• _Exercise details_
Your response should consist of the full data, set down exactly.
======== Data to use
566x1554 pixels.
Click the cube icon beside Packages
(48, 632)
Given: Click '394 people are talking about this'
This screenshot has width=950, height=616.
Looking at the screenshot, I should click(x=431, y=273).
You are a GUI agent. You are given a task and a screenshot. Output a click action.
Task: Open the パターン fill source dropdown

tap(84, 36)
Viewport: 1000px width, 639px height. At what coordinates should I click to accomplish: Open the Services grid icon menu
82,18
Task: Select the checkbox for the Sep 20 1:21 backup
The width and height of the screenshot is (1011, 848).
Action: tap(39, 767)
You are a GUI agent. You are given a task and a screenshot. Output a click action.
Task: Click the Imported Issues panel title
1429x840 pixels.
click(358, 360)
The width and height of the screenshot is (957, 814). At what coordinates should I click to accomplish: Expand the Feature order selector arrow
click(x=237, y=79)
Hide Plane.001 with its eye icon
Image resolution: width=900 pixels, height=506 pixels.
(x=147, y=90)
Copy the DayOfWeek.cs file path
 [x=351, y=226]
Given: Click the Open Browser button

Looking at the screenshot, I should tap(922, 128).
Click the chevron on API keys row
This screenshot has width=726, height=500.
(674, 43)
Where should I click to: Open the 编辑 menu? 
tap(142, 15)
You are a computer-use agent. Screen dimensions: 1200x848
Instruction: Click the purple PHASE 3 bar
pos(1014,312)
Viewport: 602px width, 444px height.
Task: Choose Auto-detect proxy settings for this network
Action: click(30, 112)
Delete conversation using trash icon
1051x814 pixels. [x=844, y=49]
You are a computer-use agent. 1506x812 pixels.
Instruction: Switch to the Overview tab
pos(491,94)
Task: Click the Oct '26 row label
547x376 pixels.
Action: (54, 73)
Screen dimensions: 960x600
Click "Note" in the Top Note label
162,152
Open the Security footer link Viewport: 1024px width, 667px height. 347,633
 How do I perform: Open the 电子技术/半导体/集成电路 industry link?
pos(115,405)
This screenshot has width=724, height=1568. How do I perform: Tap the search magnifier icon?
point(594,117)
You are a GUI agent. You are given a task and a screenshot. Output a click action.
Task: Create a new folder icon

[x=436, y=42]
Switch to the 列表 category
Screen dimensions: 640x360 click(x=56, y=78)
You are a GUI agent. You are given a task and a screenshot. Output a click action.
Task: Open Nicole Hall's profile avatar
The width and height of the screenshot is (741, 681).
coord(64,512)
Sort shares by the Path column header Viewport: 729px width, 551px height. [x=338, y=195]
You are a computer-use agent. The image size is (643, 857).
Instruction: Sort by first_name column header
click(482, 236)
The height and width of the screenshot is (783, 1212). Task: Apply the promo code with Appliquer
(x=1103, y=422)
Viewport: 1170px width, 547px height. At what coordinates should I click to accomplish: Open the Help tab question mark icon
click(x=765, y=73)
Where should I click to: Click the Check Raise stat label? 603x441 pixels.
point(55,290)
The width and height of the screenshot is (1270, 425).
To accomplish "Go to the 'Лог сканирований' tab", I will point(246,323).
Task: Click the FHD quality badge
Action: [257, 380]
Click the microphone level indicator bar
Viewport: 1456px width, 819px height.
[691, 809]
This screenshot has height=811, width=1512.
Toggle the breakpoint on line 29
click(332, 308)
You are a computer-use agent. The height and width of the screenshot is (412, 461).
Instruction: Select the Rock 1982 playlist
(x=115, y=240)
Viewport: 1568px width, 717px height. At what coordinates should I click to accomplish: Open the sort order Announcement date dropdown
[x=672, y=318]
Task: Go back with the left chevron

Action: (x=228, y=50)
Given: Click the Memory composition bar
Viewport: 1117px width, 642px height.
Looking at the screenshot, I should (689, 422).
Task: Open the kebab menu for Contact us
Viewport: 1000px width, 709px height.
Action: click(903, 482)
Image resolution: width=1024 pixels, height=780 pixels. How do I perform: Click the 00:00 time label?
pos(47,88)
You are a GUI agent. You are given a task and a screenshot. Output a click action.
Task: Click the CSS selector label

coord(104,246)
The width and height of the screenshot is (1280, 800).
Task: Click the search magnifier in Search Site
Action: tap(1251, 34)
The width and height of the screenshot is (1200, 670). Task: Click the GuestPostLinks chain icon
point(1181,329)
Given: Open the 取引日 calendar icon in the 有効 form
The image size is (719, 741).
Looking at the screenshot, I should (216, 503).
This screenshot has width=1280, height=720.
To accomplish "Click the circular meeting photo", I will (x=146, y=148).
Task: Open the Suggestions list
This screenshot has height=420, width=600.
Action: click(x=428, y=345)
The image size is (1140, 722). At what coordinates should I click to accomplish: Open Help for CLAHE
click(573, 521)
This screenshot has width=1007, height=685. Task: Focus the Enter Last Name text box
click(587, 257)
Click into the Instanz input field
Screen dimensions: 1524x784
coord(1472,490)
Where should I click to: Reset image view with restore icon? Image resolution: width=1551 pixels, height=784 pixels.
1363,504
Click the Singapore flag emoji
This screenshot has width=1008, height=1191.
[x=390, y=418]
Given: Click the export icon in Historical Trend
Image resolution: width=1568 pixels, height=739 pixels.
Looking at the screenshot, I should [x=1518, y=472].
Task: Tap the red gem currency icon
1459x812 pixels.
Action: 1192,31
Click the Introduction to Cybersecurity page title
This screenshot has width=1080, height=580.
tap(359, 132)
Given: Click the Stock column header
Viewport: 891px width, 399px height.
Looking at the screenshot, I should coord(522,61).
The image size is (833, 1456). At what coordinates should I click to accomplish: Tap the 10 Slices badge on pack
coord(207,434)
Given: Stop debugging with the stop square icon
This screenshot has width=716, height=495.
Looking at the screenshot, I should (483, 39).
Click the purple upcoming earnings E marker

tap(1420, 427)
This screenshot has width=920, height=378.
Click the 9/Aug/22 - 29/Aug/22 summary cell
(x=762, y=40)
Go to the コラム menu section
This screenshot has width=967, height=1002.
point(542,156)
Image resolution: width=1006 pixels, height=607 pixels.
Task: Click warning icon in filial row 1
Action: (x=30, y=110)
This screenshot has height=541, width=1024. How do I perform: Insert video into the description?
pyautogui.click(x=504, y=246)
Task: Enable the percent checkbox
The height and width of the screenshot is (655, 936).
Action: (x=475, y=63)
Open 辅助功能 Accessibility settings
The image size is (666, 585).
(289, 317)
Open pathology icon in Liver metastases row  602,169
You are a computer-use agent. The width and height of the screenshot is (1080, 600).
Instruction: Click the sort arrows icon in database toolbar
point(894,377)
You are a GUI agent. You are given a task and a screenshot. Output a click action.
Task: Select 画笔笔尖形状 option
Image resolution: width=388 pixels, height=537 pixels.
================
• _Task solution_
566x1554 pixels.
Click the cube icon beside Packages
(48, 632)
Given: Click '394 people are talking about this'
This screenshot has width=950, height=616.
Looking at the screenshot, I should click(x=431, y=273).
You are a GUI agent. You are given a task and a screenshot. Output a click action.
Task: Open the パターン fill source dropdown

tap(84, 36)
Viewport: 1000px width, 639px height. At what coordinates should I click to accomplish: Open the Services grid icon menu
82,18
Task: Select the checkbox for the Sep 20 1:21 backup
The width and height of the screenshot is (1011, 848).
Action: tap(39, 767)
You are a GUI agent. You are given a task and a screenshot. Output a click action.
Task: Click the Imported Issues panel title
1429x840 pixels.
click(358, 360)
The width and height of the screenshot is (957, 814). At what coordinates should I click to accomplish: Expand the Feature order selector arrow
click(x=237, y=79)
Hide Plane.001 with its eye icon
Image resolution: width=900 pixels, height=506 pixels.
(x=147, y=90)
Copy the DayOfWeek.cs file path
 [x=351, y=226]
Given: Click the Open Browser button

Looking at the screenshot, I should tap(922, 128).
Click the chevron on API keys row
This screenshot has width=726, height=500.
(674, 43)
Where should I click to: Open the 编辑 menu? 
tap(142, 15)
You are a computer-use agent. Screen dimensions: 1200x848
Instruction: Click the purple PHASE 3 bar
pos(1014,312)
Viewport: 602px width, 444px height.
Task: Choose Auto-detect proxy settings for this network
Action: click(30, 112)
Delete conversation using trash icon
1051x814 pixels. [x=844, y=49]
You are a computer-use agent. 1506x812 pixels.
Instruction: Switch to the Overview tab
pos(491,94)
Task: Click the Oct '26 row label
547x376 pixels.
Action: (54, 73)
Screen dimensions: 960x600
Click "Note" in the Top Note label
162,152
Open the Security footer link Viewport: 1024px width, 667px height. 347,633
 How do I perform: Open the 电子技术/半导体/集成电路 industry link?
pos(115,405)
This screenshot has width=724, height=1568. How do I perform: Tap the search magnifier icon?
point(594,117)
You are a GUI agent. You are given a task and a screenshot. Output a click action.
Task: Create a new folder icon

[x=436, y=42]
Switch to the 列表 category
Screen dimensions: 640x360 click(x=56, y=78)
You are a GUI agent. You are given a task and a screenshot. Output a click action.
Task: Open Nicole Hall's profile avatar
The width and height of the screenshot is (741, 681).
coord(64,512)
Sort shares by the Path column header Viewport: 729px width, 551px height. [x=338, y=195]
You are a computer-use agent. The image size is (643, 857).
Instruction: Sort by first_name column header
click(482, 236)
The height and width of the screenshot is (783, 1212). Task: Apply the promo code with Appliquer
(x=1103, y=422)
Viewport: 1170px width, 547px height. At what coordinates should I click to accomplish: Open the Help tab question mark icon
click(x=765, y=73)
Where should I click to: Click the Check Raise stat label? 603x441 pixels.
point(55,290)
The width and height of the screenshot is (1270, 425).
To accomplish "Go to the 'Лог сканирований' tab", I will point(246,323).
Task: Click the FHD quality badge
Action: [257, 380]
Click the microphone level indicator bar
Viewport: 1456px width, 819px height.
[691, 809]
This screenshot has height=811, width=1512.
Toggle the breakpoint on line 29
click(332, 308)
You are a computer-use agent. The height and width of the screenshot is (412, 461).
Instruction: Select the Rock 1982 playlist
(x=115, y=240)
Viewport: 1568px width, 717px height. At what coordinates should I click to accomplish: Open the sort order Announcement date dropdown
[x=672, y=318]
Task: Go back with the left chevron

Action: (x=228, y=50)
Given: Click the Memory composition bar
Viewport: 1117px width, 642px height.
Looking at the screenshot, I should (689, 422).
Task: Open the kebab menu for Contact us
Viewport: 1000px width, 709px height.
Action: click(903, 482)
Image resolution: width=1024 pixels, height=780 pixels. How do I perform: Click the 00:00 time label?
pos(47,88)
You are a GUI agent. You are given a task and a screenshot. Output a click action.
Task: Click the CSS selector label

coord(104,246)
The width and height of the screenshot is (1280, 800).
Task: Click the search magnifier in Search Site
Action: tap(1251, 34)
The width and height of the screenshot is (1200, 670). Task: Click the GuestPostLinks chain icon
point(1181,329)
Given: Open the 取引日 calendar icon in the 有効 form
The image size is (719, 741).
Looking at the screenshot, I should (216, 503).
This screenshot has width=1280, height=720.
To accomplish "Click the circular meeting photo", I will (x=146, y=148).
Task: Open the Suggestions list
This screenshot has height=420, width=600.
Action: click(x=428, y=345)
The image size is (1140, 722). At what coordinates should I click to accomplish: Open Help for CLAHE
click(573, 521)
This screenshot has width=1007, height=685. Task: Focus the Enter Last Name text box
click(587, 257)
Click into the Instanz input field
Screen dimensions: 1524x784
coord(1472,490)
Where should I click to: Reset image view with restore icon? Image resolution: width=1551 pixels, height=784 pixels.
1363,504
Click the Singapore flag emoji
This screenshot has width=1008, height=1191.
[x=390, y=418]
Given: Click the export icon in Historical Trend
Image resolution: width=1568 pixels, height=739 pixels.
Looking at the screenshot, I should [x=1518, y=472].
Task: Tap the red gem currency icon
1459x812 pixels.
Action: 1192,31
Click the Introduction to Cybersecurity page title
This screenshot has width=1080, height=580.
tap(359, 132)
Given: Click the Stock column header
Viewport: 891px width, 399px height.
Looking at the screenshot, I should coord(522,61).
The image size is (833, 1456). At what coordinates should I click to accomplish: Tap the 10 Slices badge on pack
coord(207,434)
Given: Stop debugging with the stop square icon
This screenshot has width=716, height=495.
Looking at the screenshot, I should (483, 39).
Click the purple upcoming earnings E marker

tap(1420, 427)
This screenshot has width=920, height=378.
Click the 9/Aug/22 - 29/Aug/22 summary cell
(x=762, y=40)
Go to the コラム menu section
This screenshot has width=967, height=1002.
point(542,156)
Image resolution: width=1006 pixels, height=607 pixels.
Task: Click warning icon in filial row 1
Action: (x=30, y=110)
This screenshot has height=541, width=1024. How do I perform: Insert video into the description?
pyautogui.click(x=504, y=246)
Task: Enable the percent checkbox
The height and width of the screenshot is (655, 936).
Action: (x=475, y=63)
Open 辅助功能 Accessibility settings
The image size is (666, 585).
(289, 317)
Open pathology icon in Liver metastases row  602,169
You are a computer-use agent. The width and height of the screenshot is (1080, 600).
Instruction: Click the sort arrows icon in database toolbar
point(894,377)
You are a GUI agent. You are given a task and a screenshot. Output a click action.
Task: Select 画笔笔尖形状 option
Image resolution: width=388 pixels, height=537 pixels.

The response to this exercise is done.